BEREITGESTELLTE DATEN:
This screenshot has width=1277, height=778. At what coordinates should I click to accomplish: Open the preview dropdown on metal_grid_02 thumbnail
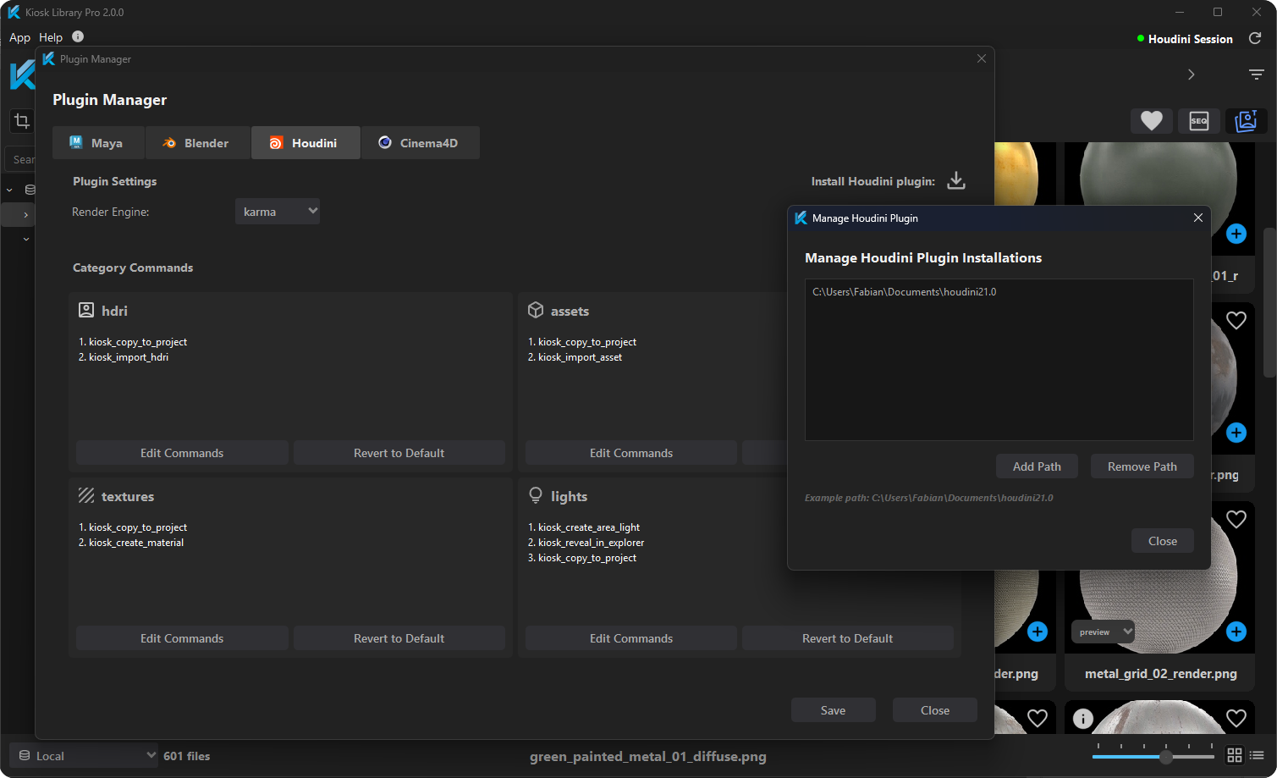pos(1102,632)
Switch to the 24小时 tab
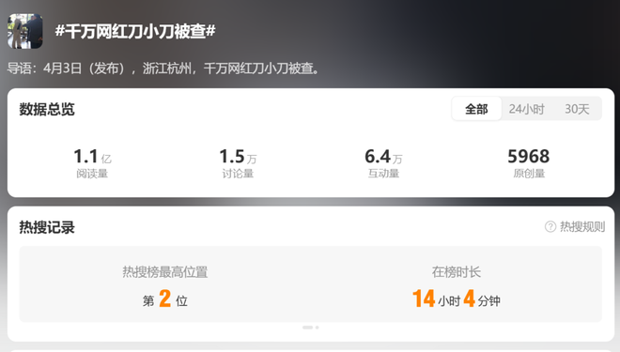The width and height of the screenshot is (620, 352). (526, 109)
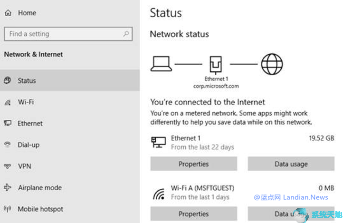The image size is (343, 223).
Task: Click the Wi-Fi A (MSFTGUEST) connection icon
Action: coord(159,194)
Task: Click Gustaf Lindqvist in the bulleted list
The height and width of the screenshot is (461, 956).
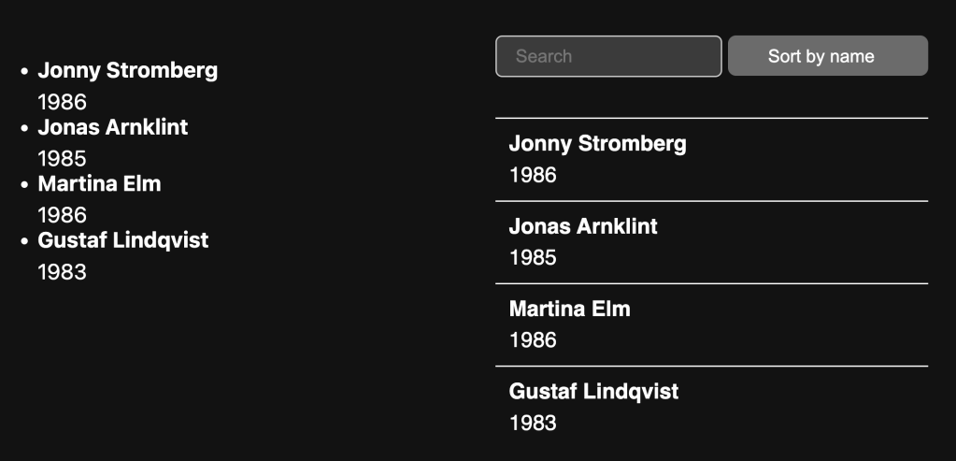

AUFGABENSTELLUNG:
Schreibe sämtliche Zeilen aller Einträge oben unverändert ab. Lass dabei die Bilder weg.

AUSGABE:
This screenshot has width=1277, height=778. At what coordinates should I click to accomplish: Open the preview dropdown on metal_grid_02 thumbnail
pos(1102,632)
Switch to the 24小时 tab
The width and height of the screenshot is (620, 352). (526, 109)
The image size is (343, 223).
Task: Click the Wi-Fi A (MSFTGUEST) connection icon
Action: coord(159,194)
Task: Click Gustaf Lindqvist in the bulleted list
The height and width of the screenshot is (461, 956).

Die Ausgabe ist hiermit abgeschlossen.